SET EXERCISE » Rewrite the records below as a numbered list, one line per item. Leave out blank lines and pictures.

>> START

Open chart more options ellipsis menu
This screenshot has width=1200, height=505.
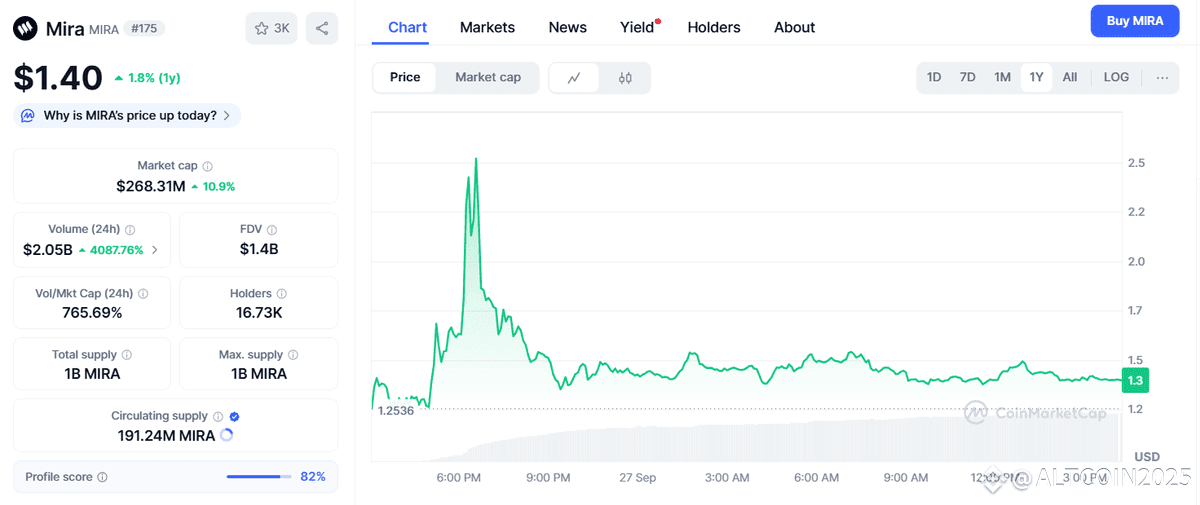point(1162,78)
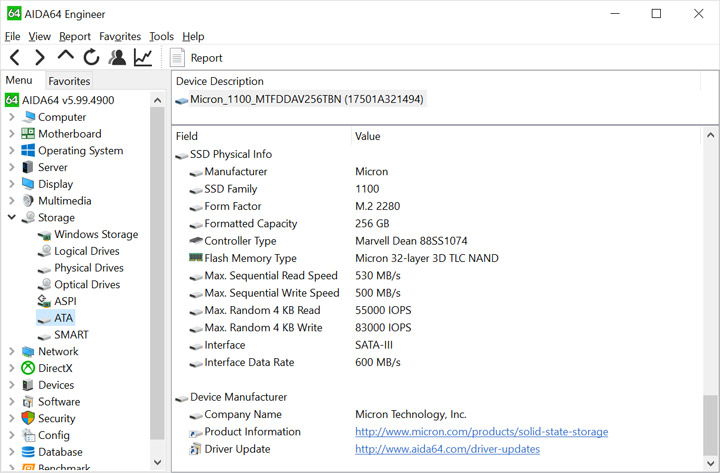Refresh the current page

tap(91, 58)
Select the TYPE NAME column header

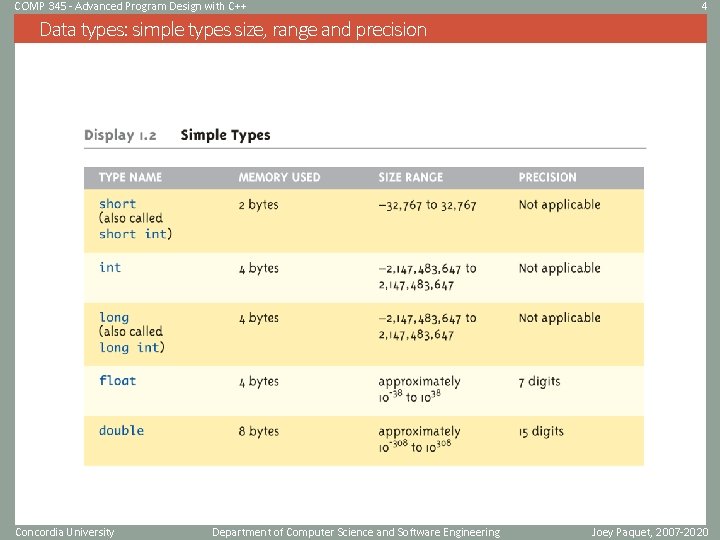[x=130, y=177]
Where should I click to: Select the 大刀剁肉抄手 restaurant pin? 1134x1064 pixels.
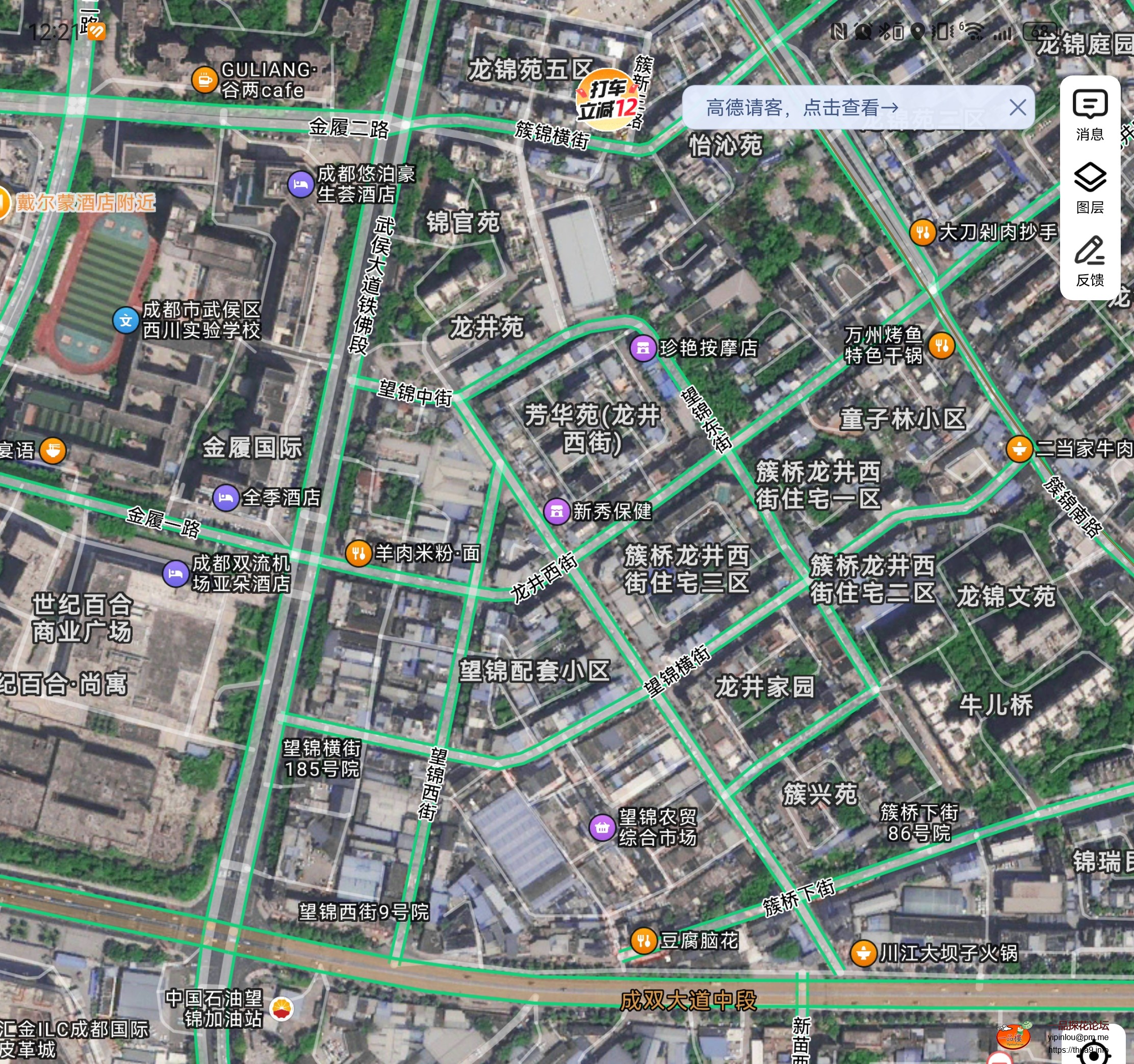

>> END

TASK RESPONSE »
1. Open chart more options ellipsis menu
2. This screenshot has width=1200, height=505.
3. point(1162,78)
4. Refresh the current page
5. tap(91, 58)
6. Select the TYPE NAME column header
7. [x=130, y=177]
8. Where should I click to: Select the 大刀剁肉抄手 restaurant pin? 1134x1064 pixels.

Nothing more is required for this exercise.